Сколько ж ему лет, подумать только, ведь с мирного времени таскает, забыв на секунду, что – нет, уже не «таскает», да и шестнадцатилетний возраст для хорошей кожи – не век.
…Поехали с Тоней в Старый Город, чтобы выбрать отцу подарок: шестьдесят исполнялось. Почему тот день запомнился? Она любовалась дочерью, одетой, как всегда, модно и строго, в новой шляпке, сидящей на голове так косо, что непременно должна была бы свалиться, однако же и не помышляла падать, и под неласковым ноябрьским ветром ни Тоня, ни другие дамы в кривых шляпках за голову не хватались, а только кидали друг на друга такие же косые, как их шляпки, взгляды. Она как сейчас помнила, что вышла из дому без перчаток, и дочь хотела купить ей перчатки в том же магазине, где выбирали портмоне. Еще вспомнилось недоумение приказчика оттого, что Тоня требовала бумажник, а она сама настаивала именно на портмоне и даже погорячилась, доказывая дочери, что отцу не бумажки класть, а – деньги…
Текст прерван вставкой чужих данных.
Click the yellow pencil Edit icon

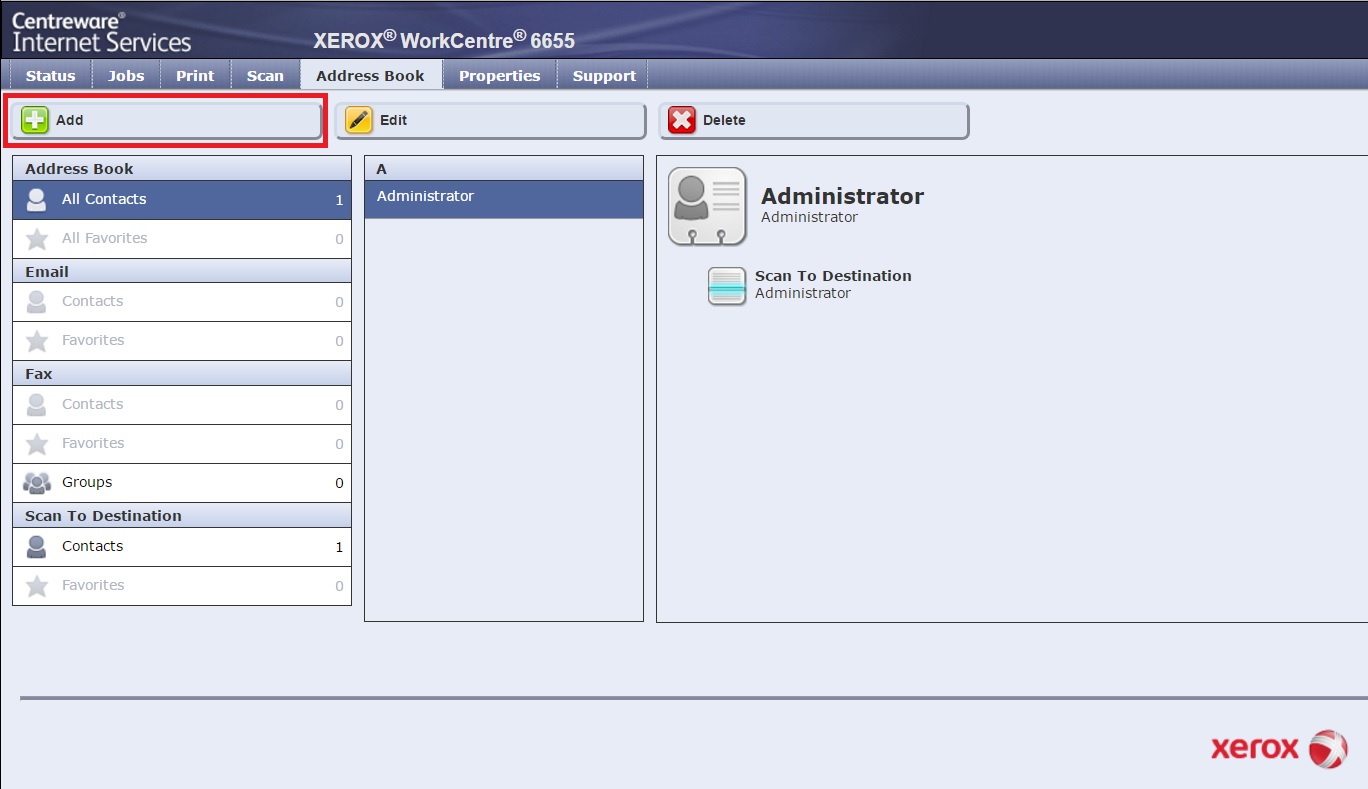[x=359, y=120]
Сейчас ей казалось, что не шестнадцать лет прошло, а много больше… Дамских перчаток, слава Богу, там не оказалось, зато Тоня купила себе новый заграничный ридикюль и что-то еще, так что вышли из магазина с несколькими свертками, и каждый пахнул кожей. Ветер угомонился, и нерешительного ноябрьского солнца хватило, чтобы осветить бульвар, бывший Александровский. Погуляли немного по Эспланаде. Руки застыли и покраснели; тем не менее, пакет с подарком несла сама и почти успела пожалеть, что не купили перчатки. С Площади… как ее? Площадь… Площадь Согласия, что ли; она еще спросила у дочери, как это место называлось раньше, но Тоня ничего вразумительного не ответила; прошли к Православному Собору, из которого выходили такие же, как она, в платках, и редко – в шляпках.
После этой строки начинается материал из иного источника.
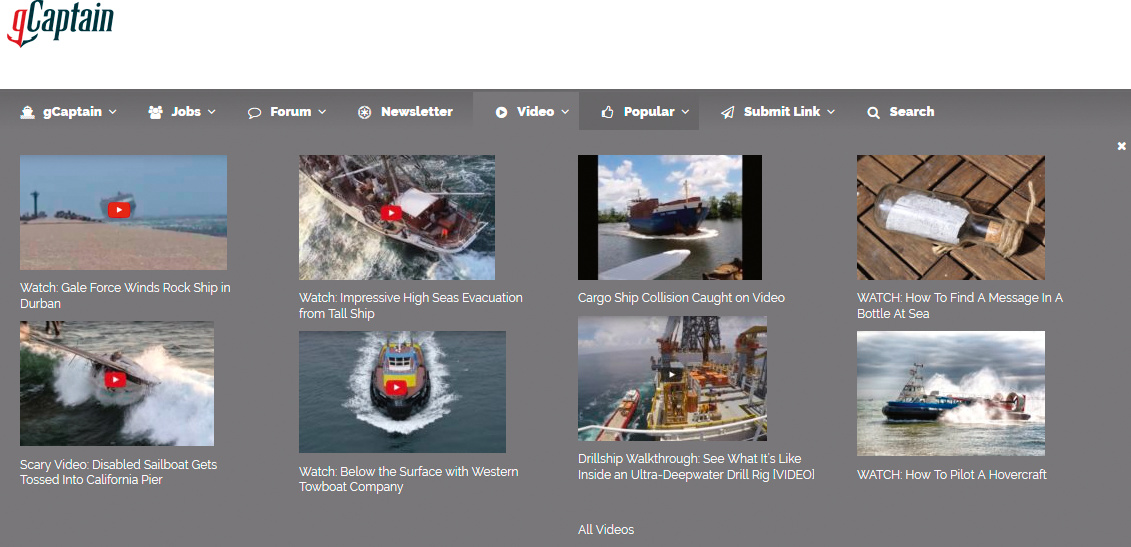Select the message in a bottle thumbnail
Screen dimensions: 1131x547
point(950,217)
Купили именно бумажник, с множеством кармашков разного размера, прекрасной кожи бумажник, который, вопреки оригинальной своей породе, все же окрещен был портмоне и никак иначе не назывался, хотя отделения для мелочи в нем отродясь не было. Все равно портмоне, и к месту.
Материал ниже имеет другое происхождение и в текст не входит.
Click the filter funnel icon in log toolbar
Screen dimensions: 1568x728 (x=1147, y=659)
Старая кожа была теплой на ощупь. Пока новое, оно изнутри было светлее, но от долгой носки оба слоя так основательно потерлись, что приобрели одинаковый цвет – цвет ноябрьской травы. Затейливо скроенные недра, включая два потайных отделения, урожай дали более чем скромный. Трехрублевка, махровая от ветхости. Две одинаковые фотографии для паспорта, старика и старухи. Квитанция за электричество с неряшливыми, расплывшимися фиолетовыми буквами. Шесть аккуратно разглаженных трамвайных билетов, непонятно зачем хранимых. В одном потайном отделении лежали два рубля, каждый сложенный фантиком, в другом – обернутая слюдой фотокарточка Андрюши и – совсем уж непонятно – трефовая шестерка.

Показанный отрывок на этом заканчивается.